══ Supplied entries ══

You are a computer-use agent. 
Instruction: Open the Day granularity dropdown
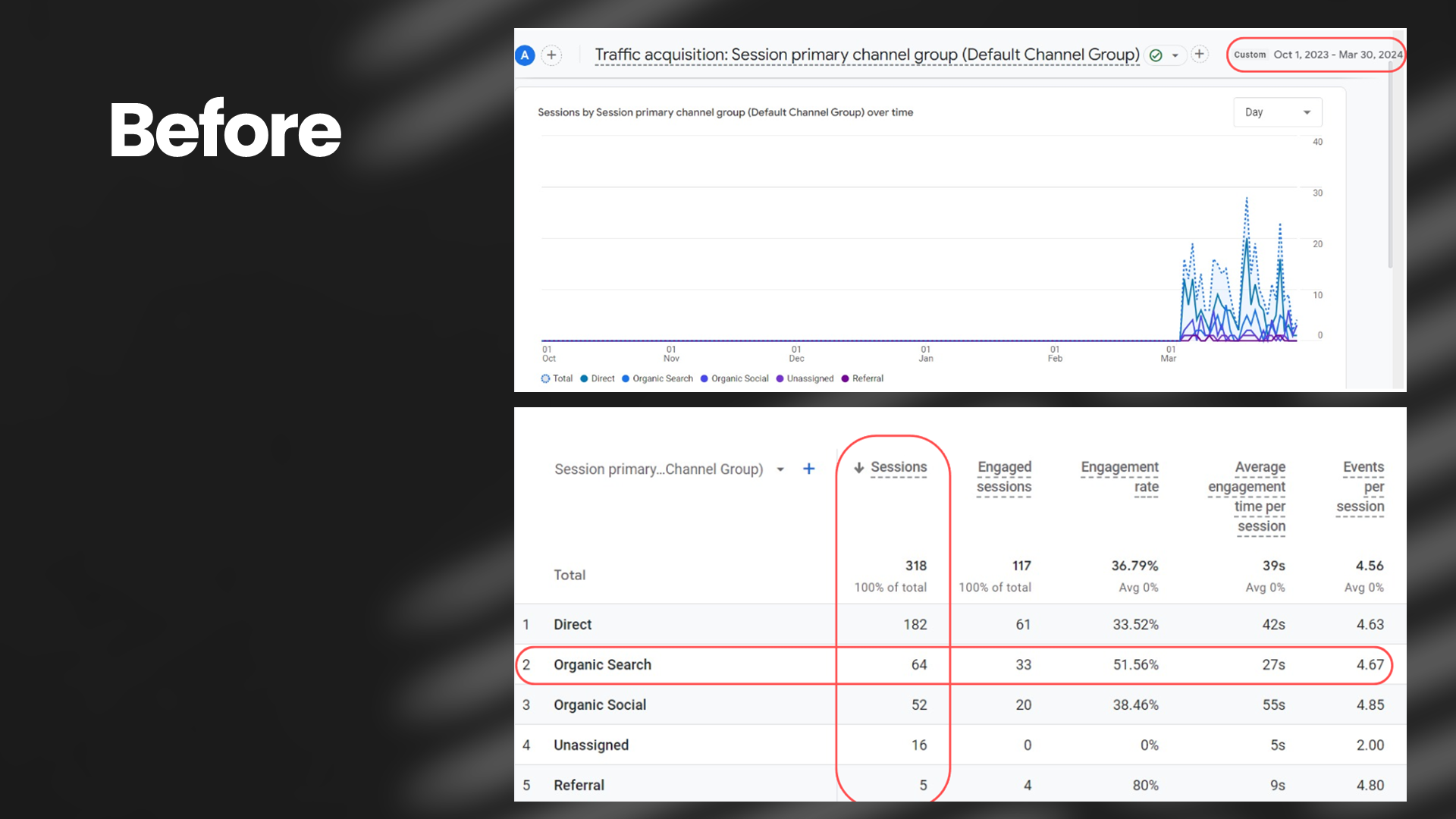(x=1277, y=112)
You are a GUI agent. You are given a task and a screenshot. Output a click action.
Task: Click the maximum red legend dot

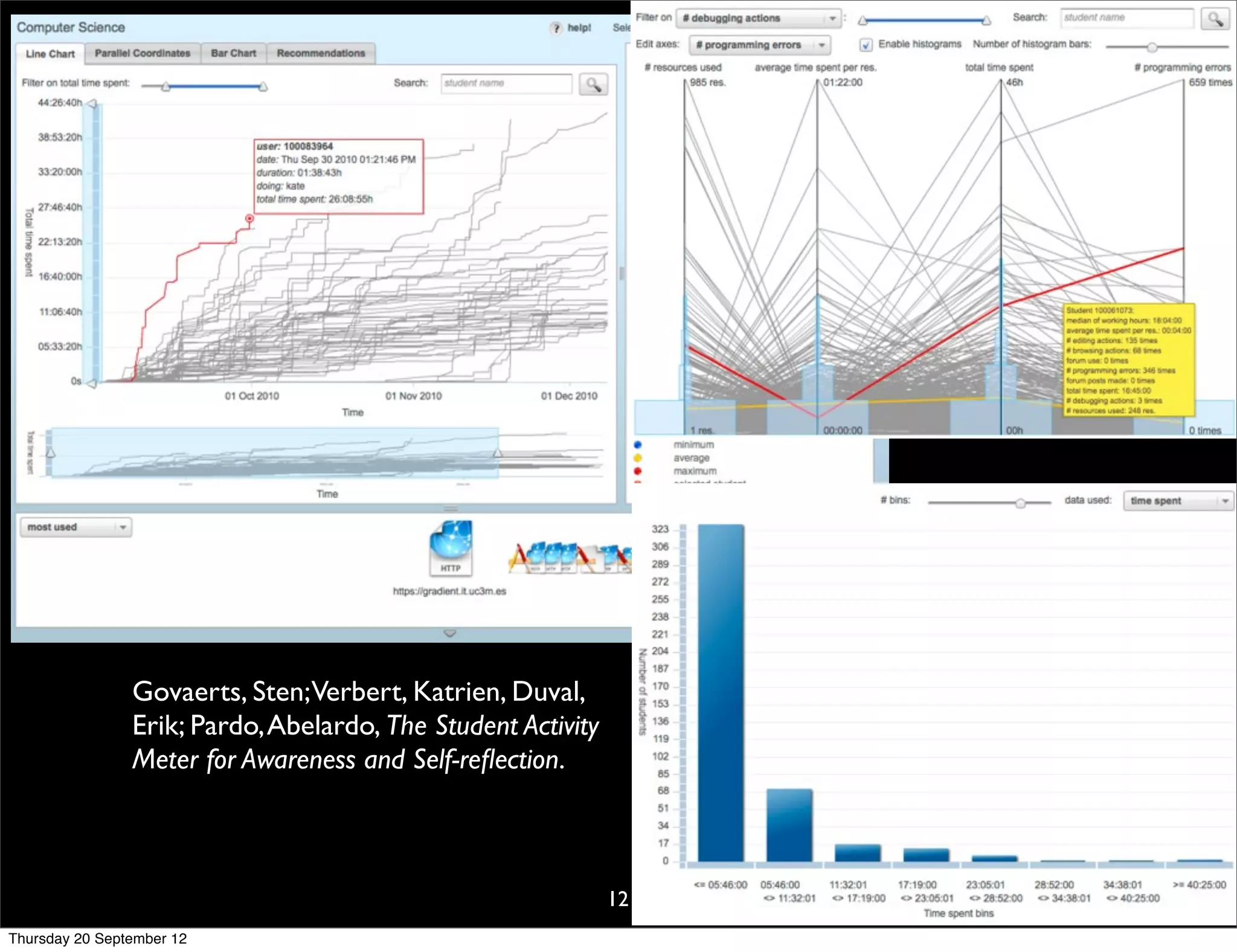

═══

__Your assignment__:
For each entry, repeat its text exactly and leave out any picture it holds.

__Task output__:
You are a computer-use agent. 
Instruction: Open the Day granularity dropdown
(x=1277, y=112)
You are a GUI agent. You are given a task and a screenshot. Output a click action.
Task: Click the maximum red legend dot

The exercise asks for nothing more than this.